Норвежец, пожав плечами, ответил:
— Может, и моих.
Хрольф кивнул:
— Я сразу понял, как только пришел сюда, что здесь не обошлось без тебя. Я по-прежнему считаю, что самое лучшее из того, что ты совершил — сделал человеком жалкого неудачника Хотта.
Дружинники подошли к ним ближе. Хрольф повысил голос:
— Назовем его в честь меча с золотой рукоятью, который он получил. Пусть этот молодой воин отныне будет именоваться Хьялти.
Хьялти означает «рукоять» — и он стал рукоятью дружины Хрольфа, так же как Бьярки был ее клинком, а Свипдаг — щитом.
После этого дня Бьярки и его друг стали пользоваться расположением и даже некоторым поклонением со стороны дружинников Хрольфа. Поначалу Хьялти не часто видели в королевских палатах. После того как он съездил навестить своих родителей, прихватив для них разные гостинцы, юноша постарался наверстать потерянное время, пуская пыль в глаза девушкам в округе. Бьярки по-прежнему был серьезен. Он заслужил близкую дружбу конунга, который щедро одаривал его и одноглазого Свипдага. Вместе эти трое мужей вели долгие беседы о том, как расширить и укрепить державу и что надо сделать для ее благоденствия и процветания.
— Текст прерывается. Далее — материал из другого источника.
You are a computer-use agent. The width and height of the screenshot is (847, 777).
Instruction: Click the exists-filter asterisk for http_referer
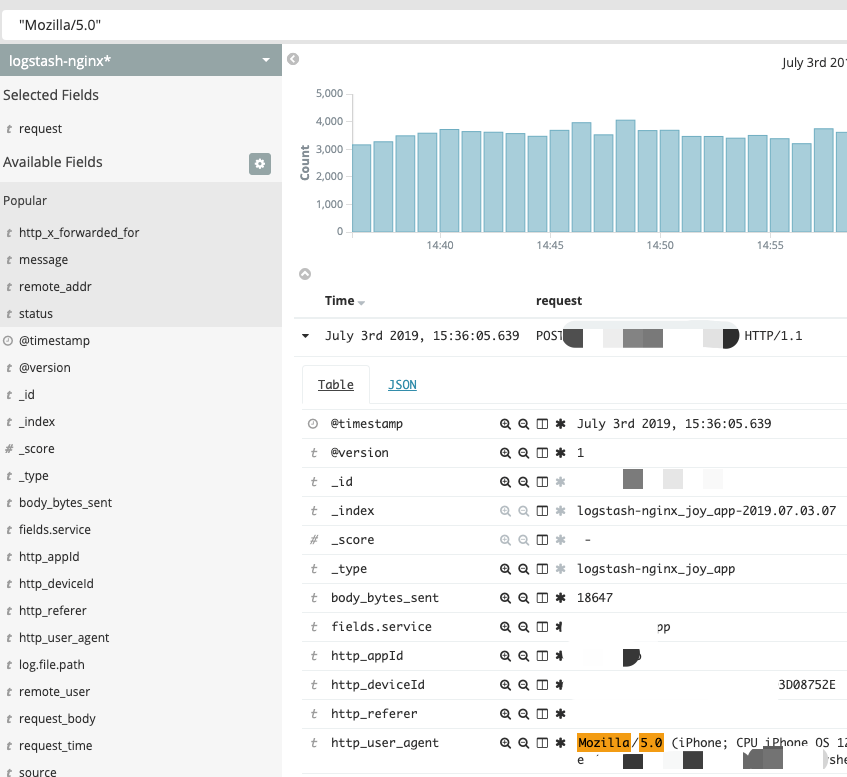pyautogui.click(x=560, y=714)
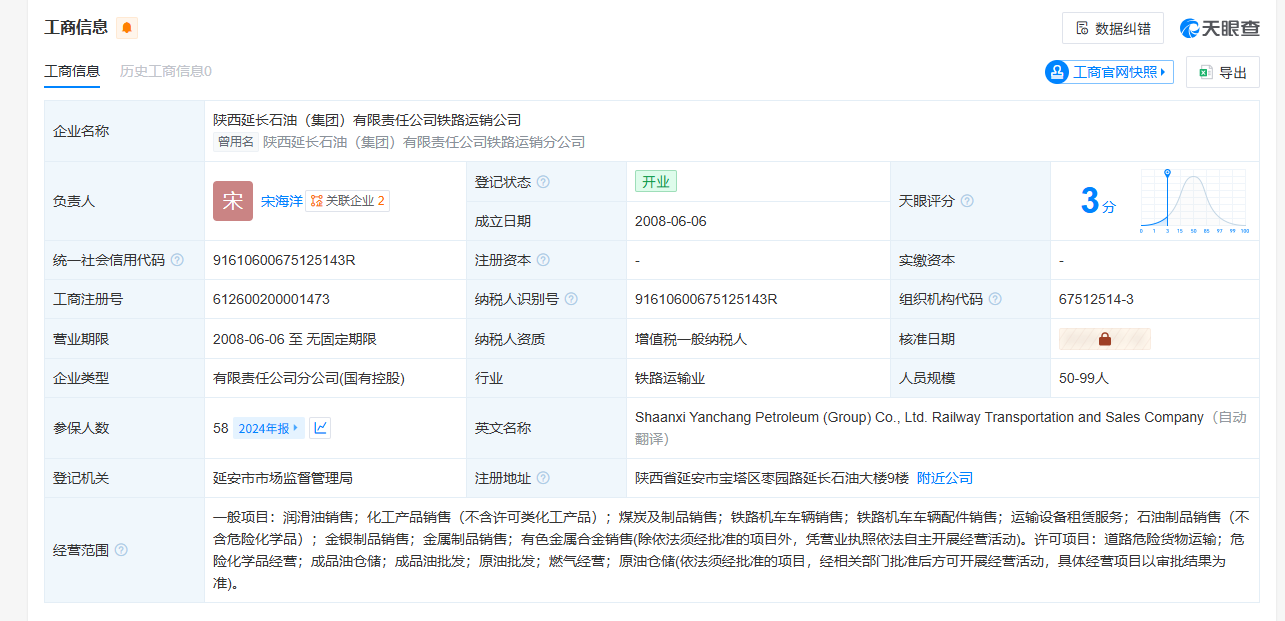Click the 天眼评分 distribution chart
This screenshot has width=1285, height=621.
(x=1192, y=201)
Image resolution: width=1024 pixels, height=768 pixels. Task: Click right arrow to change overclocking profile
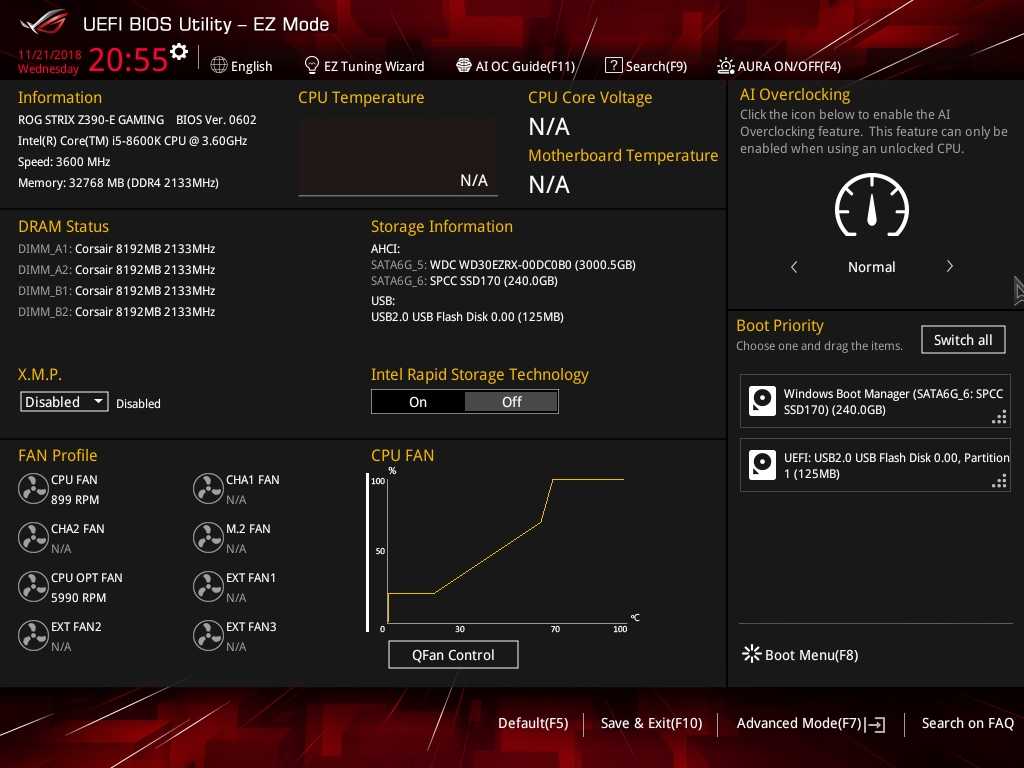tap(949, 267)
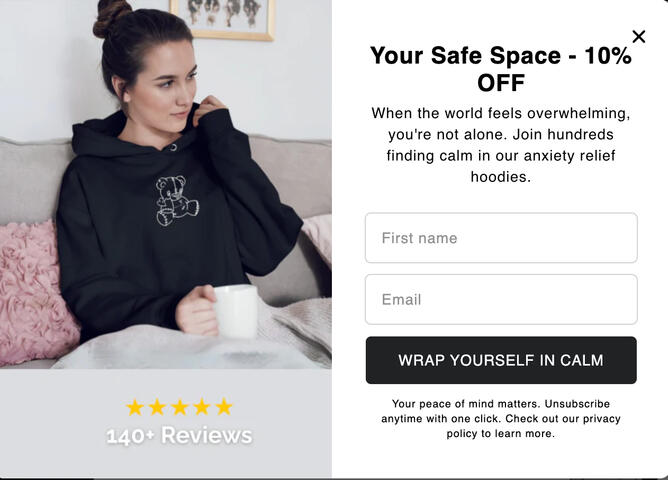Click the teddy bear logo on hoodie

pyautogui.click(x=177, y=200)
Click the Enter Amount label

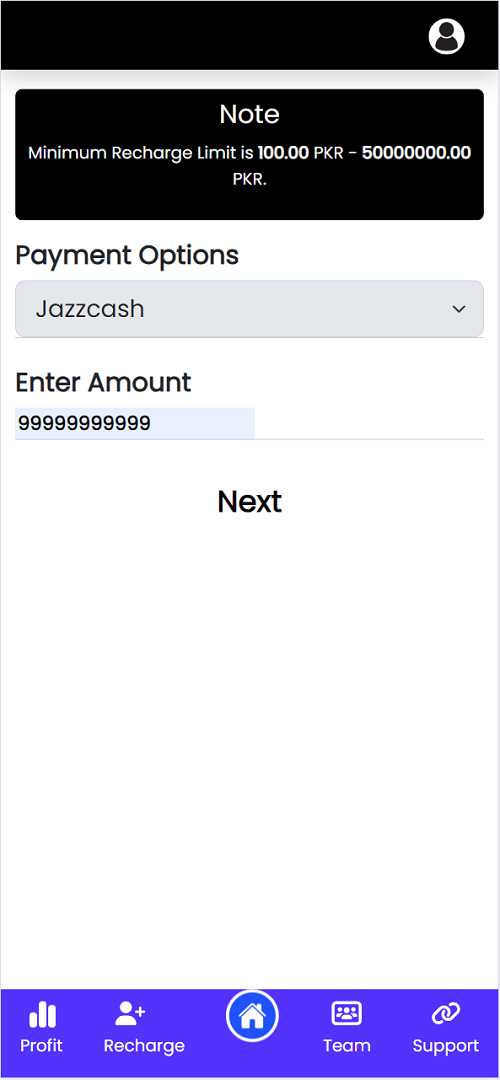(103, 382)
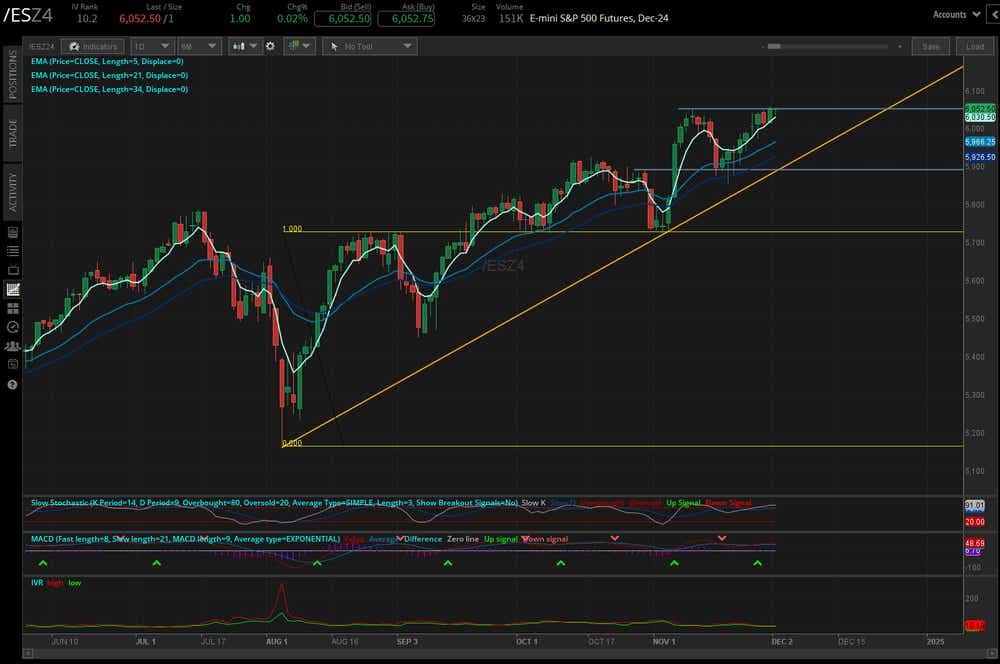Open the calendar icon in left sidebar

point(12,363)
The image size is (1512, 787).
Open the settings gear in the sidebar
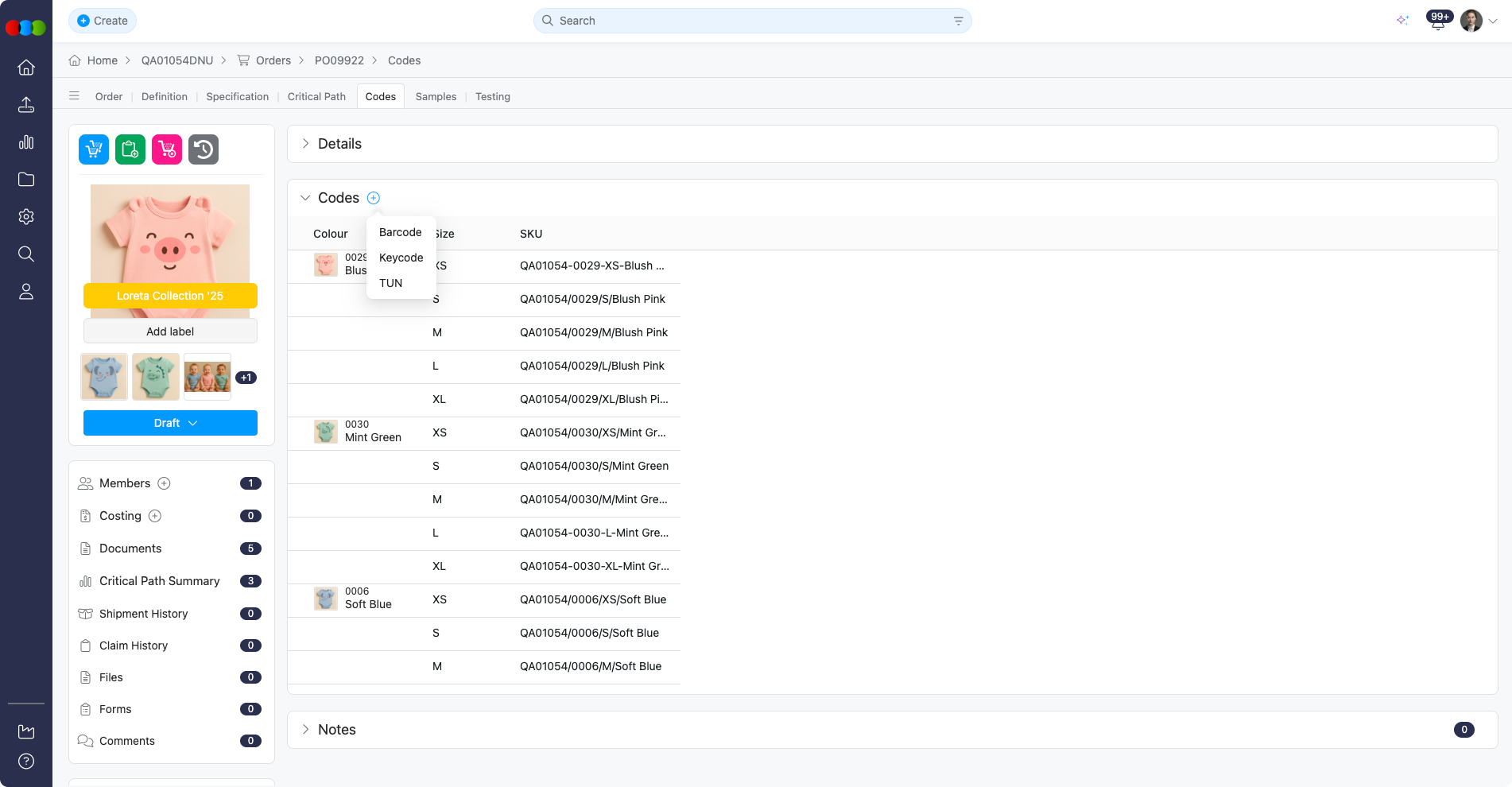click(x=26, y=216)
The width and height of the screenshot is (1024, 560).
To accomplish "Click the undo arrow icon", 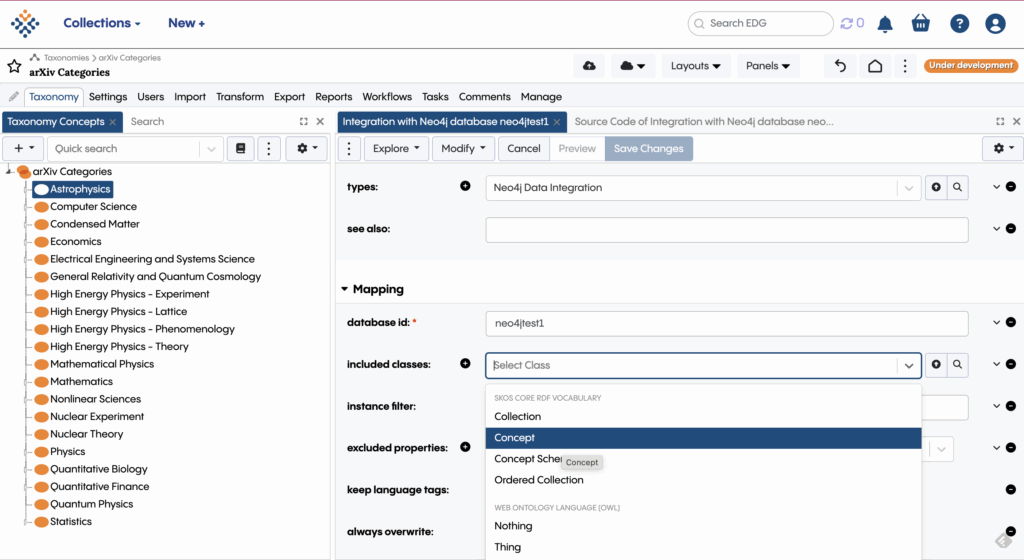I will (x=840, y=66).
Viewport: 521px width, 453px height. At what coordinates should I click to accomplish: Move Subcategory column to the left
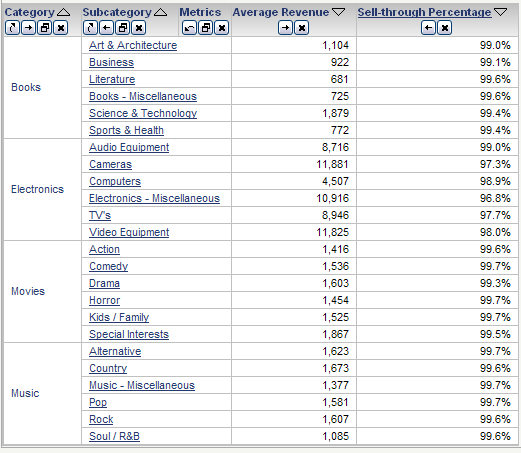click(106, 28)
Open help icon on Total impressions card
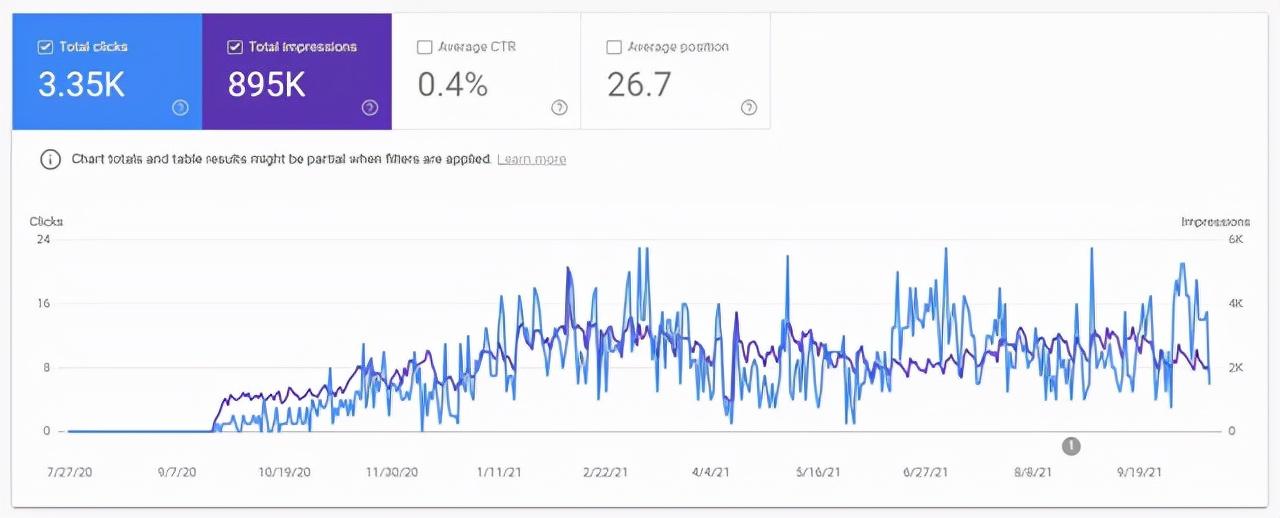Screen dimensions: 1280x518 [x=370, y=108]
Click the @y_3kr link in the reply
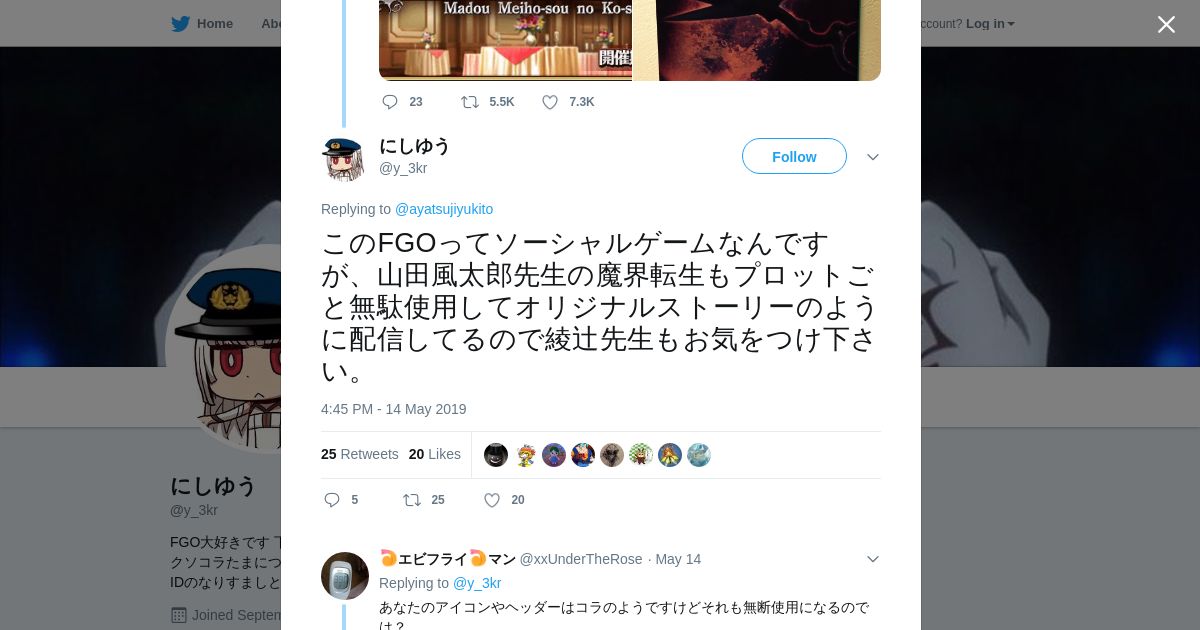 477,583
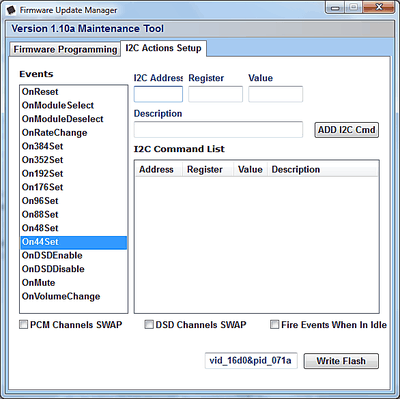Select the I2C Actions Setup tab
Image resolution: width=400 pixels, height=399 pixels.
163,48
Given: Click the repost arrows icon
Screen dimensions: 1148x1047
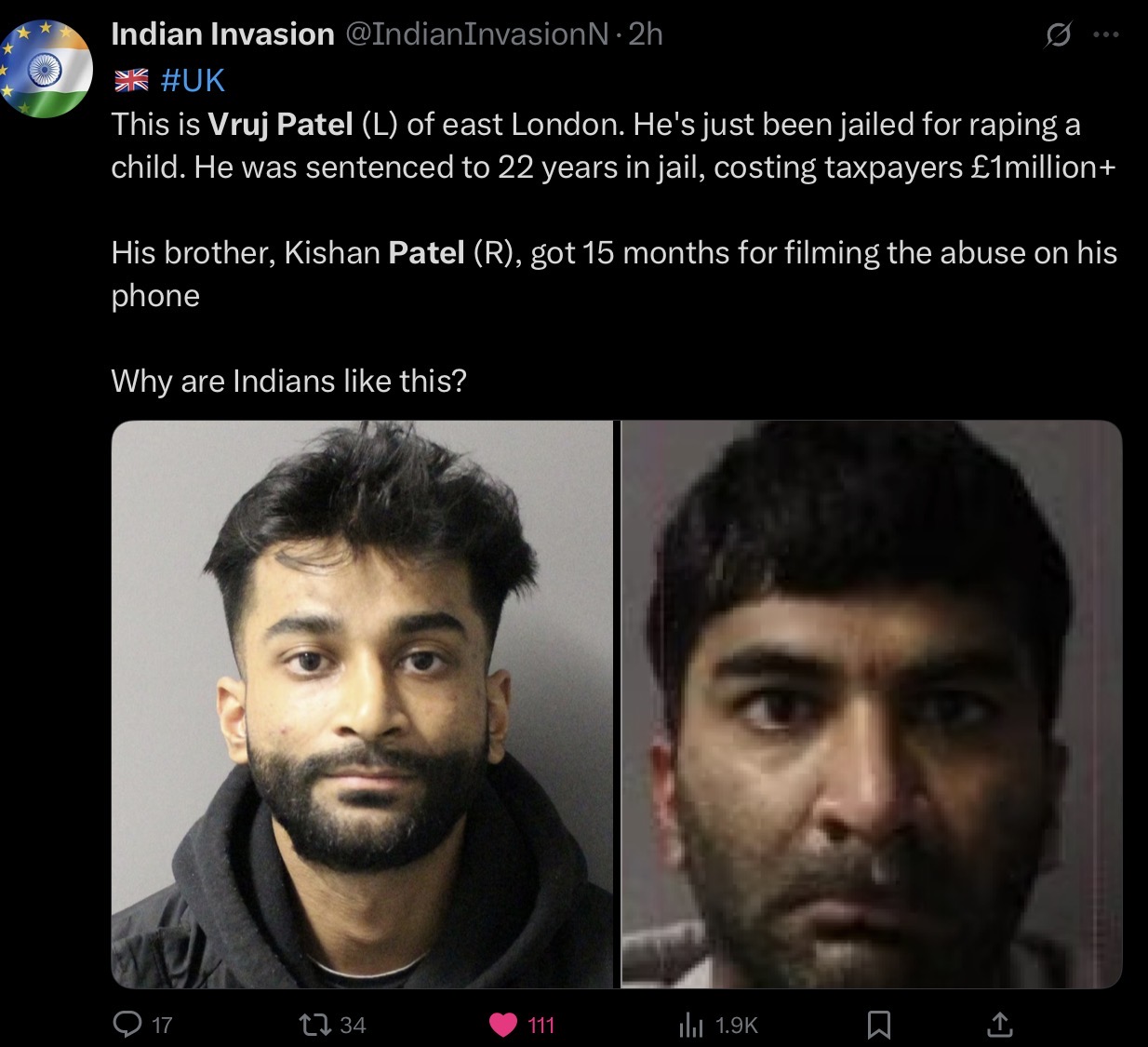Looking at the screenshot, I should tap(313, 1026).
Бьярки начал ухаживать за старшей дочерью конунга Дрифой, которая обещала стать настоящей красавицей. Он проводил гораздо больше времени среди дружинников, чем конунг, который должен был присутствовать на тингах, выслушивать жалобы рассорившихся бондов, вершить суд, принимать посланцев других держав и объезжать свои обширные владения, заботясь о них. А Бьярки тем временем прилагал все усилия, чтобы улучшить нравы дружинников конунга.
Свипдаг сказал ему:
— Думаю, что корень дурного поведения наших воинов — в этих двенадцати берсерках. Они запугивают других наших людей, и те, в свою очередь, вымещают обиды на более слабых. Я давно хотел избавиться от них и думаю, что конунг Хрольф желает того же, хотя эти грубияны весьма полезны на поле боя. К тому же они дали клятву верности конунгу, и нет повода прогнать их.
— Где они сейчас? — спросил норвежец.
— Возглавили отряд, что сражается нынче в Саксонских землях. Видишь ли, конунг не хотел брать это дело на себя. У его людей слишком много сородичей на юге. Однако саксы сильно беспокоили нас, подстрекаемые, как я полагаю, шведским ярлом из Альса. К тому же, как бы нам ни хотелось, мы не можем включить Ютландию в состав Дании, пока эти земли лежат под властью саксов. Наши воины решили остаться там на зимовку. Они вернутся только весной.
Потом Бьярки спросил у Хьялти, чего можно ожидать от этих берсерков. Юноша рассказал, как они, возвратившись из похода, хватают каждого из воинов и требуют, чтобы тот ответил, считает ли он себя, столь же отважным, как они сами.
— Берсерки обычно проделывают это, только когда конунг пребывает вдали от дома, да и трех братьев из Свитьод они не решаются задевать, но всем остальным пришлось смириться с их норовом.
— Не много отважных воинов у конунга Хрольфа, если они терпят этих берсерков, — только и сказал Бьярки.
Шло время. Однажды вечером, когда дружинники приступили к трапезе, дверь распахнулась, и в палату вошли двенадцать рослых мужчин, закованных в серебристую броню, которая сверкала, как ледяной наст в поле.